:: Excerpted passage ::

________________________________________

In January 1995, Dr. Helene Wechsler submitted a statement to the effect that the veteran was diagnosed HIV positive in July 1990. R. at 365. In another statement dated March 1995, Dr. Wechsler further opined,

It is not possible to determine exactly when Mr. Saathoff contracted HIV. We do know, however, that it can take up to six months from time of exposure to antibody conversion. Therefore, it is possible for Mr. Saathoff to have been exposed to HIV in the service and still test negative two months after discharge.

R. at 381. Also in March 1995, Dr. D.S. Mac stated that Mr. Saathoff was receiving treatment for a depressive disorder, recurrent, and bipolar affective disorder. R. at 379. He noted, “The patient is also suffering from HIV Positive Disease and it is my professional opinion that the patient’s depression is exacerbated by the HIV Infection.” Id.

In the June 1996 BVA decision here on appeal, the Board found Mr. Saathoffs claim for service connection for HIV infection not well grounded, noting that there was no medical evidence of a direct nexus between the veteran’s current HIV infection and his time in service, or to the needle pricks alleged to have occurred in service. R. at 20-21. The Board further concluded that “as HIV infection is not service connected, any relationship between it and the psychiatric disorder is not relevant to the claim,” and therefore the claim for service connection for a psychiatric disorder secondary to HIV infection was also not well grounded. R. at 22.

II. ANALYSIS

This Court reviews de novo the question of whether a claim is well grounded. Grottveit v. Brown, 5 Vet.App. 91, 92 (1993). An appellant has the burden of submitting evidence sufficient to justify a belief by a fair and impartial individual that his claim is plausible. 38 U.S.C. § 5107. “Such a claim need not be conclusive, but only possible to satisfy the initial burden of § [5107(a)].” Murphy v. Derwinski, 1 Vet.App. 78, 81 (1990) (emphasis added). A well-grounded service-connection claim generally requires medical evidence of a current disability; medical or, in certain circumstances, lay evidence of in-service incurrence or aggravation of a disease or injury; and medical evidence of a nexus between an in-service injury or disease and a current disability. See Caluza v. Brown, 7 Vet.App. 498, 506 (1995), aff'd per curiam, 78 F.3d 604 (Fed.Cir.1996) (table). In the instant case, Mr. Saathoff has a current diagnosis of HIV infection. He has offered a basis to infer in-service contagion through his hospital duties, and Dr. Wechsler has stated it is medically known that up to six months can elapse between exposure and manifestation — plausibly placing exposure during military service. Accordingly, the Court holds that Mr. Saathoffs claim for service connection for HIV infection is well grounded. Moreover, as the Court reverses the Board on this matter, the claim for secondary service connection for a psychiatric disability related to HIV infection will likewise be remanded for readjudication consistent with this holding.

III. CONCLUSION

Accordingly, the Board’s June 28, 1996, decision is REVERSED and the claims REMANDED for adjudication. On remand, the appellant will be free to submit additional evidence and argument, and the Board must seek any other evidence it thinks is necessary to the resolution of the appellant’s claim. Quarles v. Derwinski, 3 Vet.App. 129, 141 (1992).

________________________________________

:: Exercise A ::
Reproduce word for word the portion of the excerpt from "In the June" up to and including "grounded. R. at 22.".
:: Exercise B ::
Render this sentence from the excerpt in Spanish: "This Court reviews de novo the question of whether a claim is well grounded."

:: Records from a collection ::
________________________________________

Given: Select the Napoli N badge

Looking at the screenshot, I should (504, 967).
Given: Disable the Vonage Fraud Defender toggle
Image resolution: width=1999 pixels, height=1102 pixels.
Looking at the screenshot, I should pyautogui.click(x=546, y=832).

________________________________________

:: Response box A ::
In the June 1996 BVA decision here on appeal, the Board found Mr. Saathoffs claim for service connection for HIV infection not well grounded, noting that there was no medical evidence of a direct nexus between the veteran’s current HIV infection and his time in service, or to the needle pricks alleged to have occurred in service. R. at 20-21. The Board further concluded that “as HIV infection is not service connected, any relationship between it and the psychiatric disorder is not relevant to the claim,” and therefore the claim for service connection for a psychiatric disorder secondary to HIV infection was also not well grounded. R. at 22.

:: Response box B ::
Este Tribunal revisa de novo la cuestión de si una reclamación está bien fundamentada.